Researchers report they have identified a genetic defect that causes a rare bone disease in which the body makes too much bone, a finding that may lead to treatments for osteoporosis. According to Dr. Michael Levyn, director of the bone and mineral center at Hopkins University, the new finding will help bone researchers understand why the body loses the ability to make new bone cells as people age.
Later, Levine explained the researchers studied DNA from 15 people who have a condition called progressive osseous heteroplasia or POH. People who have POH form extraskeletal bone, essentially small rice-like bone fragments that grow in various organs in the body. He said DNA from the patients revealed 13 of the 18 shared a GNAS1 mutation -- guanine nucleotide binding protein alpha stimulating activity polypeptide. GNAS1 controls a protein that plays a critical role in way cells function. In the case of POH, the GNAS1 mutation results in a mistaken signal to non-skeletal cells, which results in the creation of bone by the misinformed cells.
Levyn, who also worked with researchers from the University of Pennsylvania School of Medicine, the Royal Children's Hospital in Melbourne, Australia, and the Washington University School of Medicine in St. Louis, said the finding may lead to development of a genetic treatment for POH. But he said the real significance of the research might be the light it sheds on the genetic basis for bone formation. Although about one in 100,000 people have POH, many millions of people will develop osteoporosis, which affects most elderly women and many elderly men.

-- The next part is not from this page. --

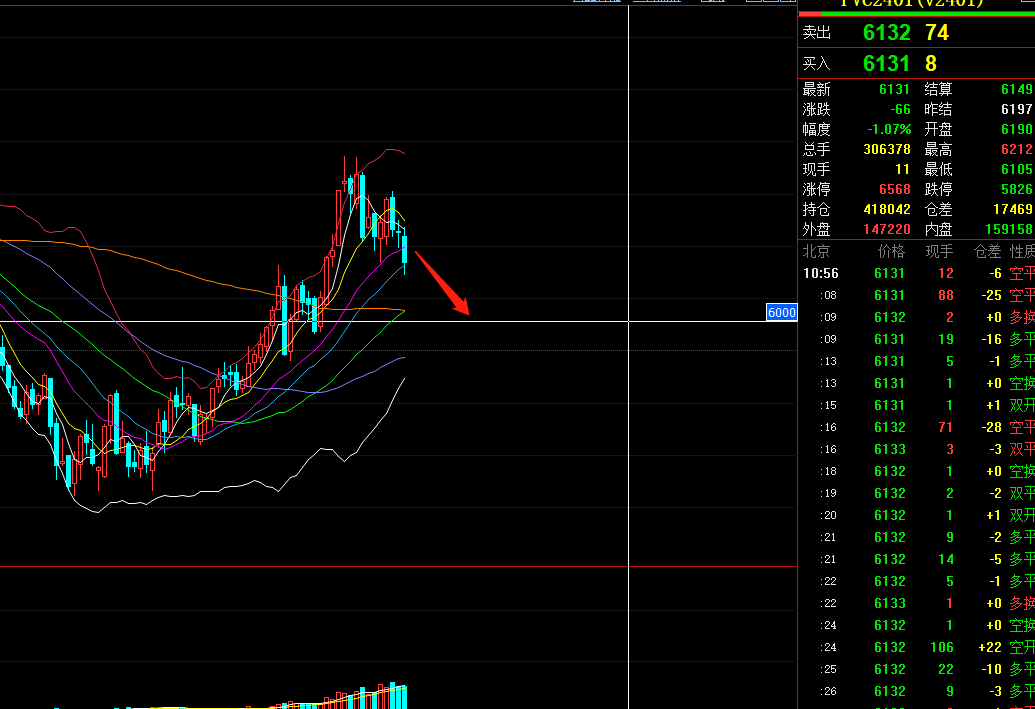
Task: Click the volume bars below the chart
Action: click(x=370, y=696)
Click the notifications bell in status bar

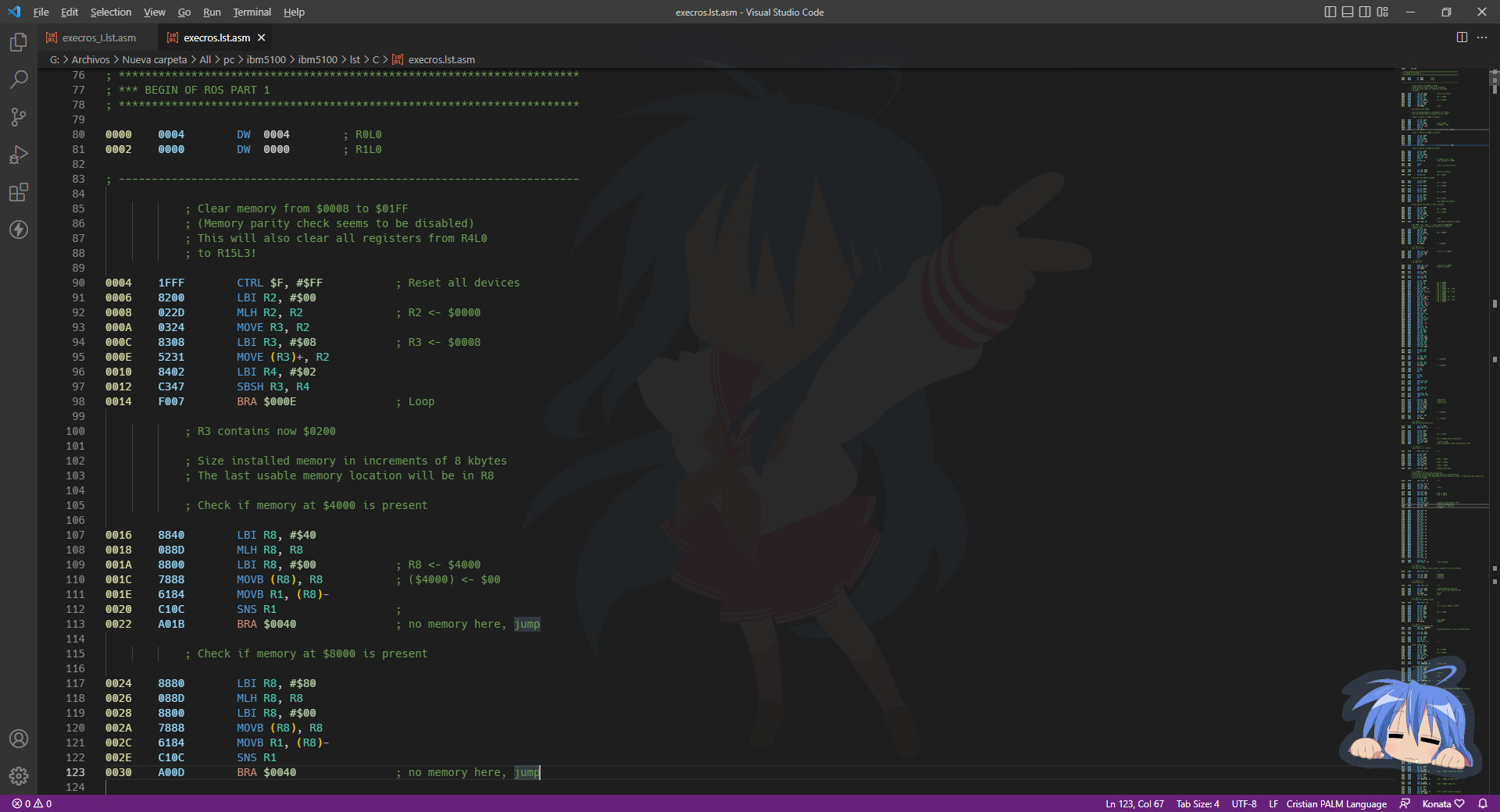pyautogui.click(x=1483, y=803)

Up until age 30 healthy people have the ability to grow new bone but after that time the bone building cells, called osteoblasts die off and with those cells goes the ability to make bone. As the mineral content of bone decreases, the bones become fragile and easily break, which leads to the disability associated with osteoporosis.

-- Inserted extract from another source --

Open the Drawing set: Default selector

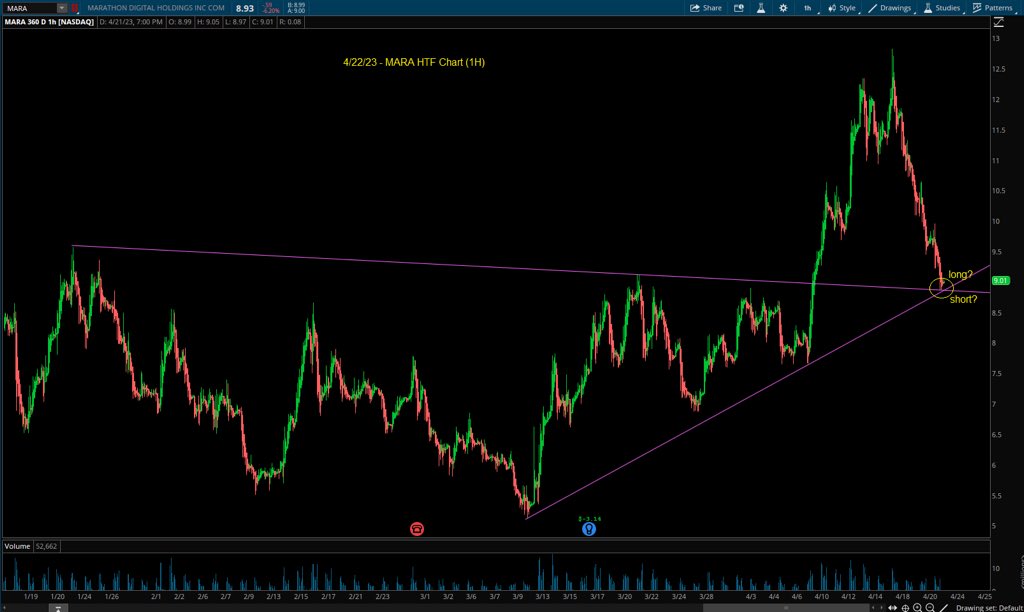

Currently, osteoporosis treatment is aimed at replacing calcium in bones but there is no approved treatment aimed at growing new bones. Since the GSNA1 mutation is instructing cells to differentiate not into muscle, fat or skin but rather into bone it may provide a model to help researchers understand how they can manipulate cells in people with osteoporosis to grow bone.
Dr. Michael J. Econs, a bone researcher at the University of Indiana, Indianapolis, said Levine's team might be on the right track. "In a very general sense, the more we know about genes that are important in bone formation or born resorbtion or mineralization, the more likely we are to be able to design therapies for various metabolic bone diseases, including osteoporosis." Econs was not involved in the research.
Dr. Craig Langman of Northwestern University Medical School and the kidney and mineral metabolism center at Children's Memorial Hospital, Chicago, agreed the new research might pave the way for development of "designer drugs that really target this mutation."
But Langman cautioned it is premature to suggest this new finding will quickly lead to development of osteoporosis treatments. He predicted that it would have more value in finding ways to "treat this particular genetic disease." The research was funded by a grant from the National Institutes of Health and the Johns Hopkins University School of Medicine's General Clinical Research Center.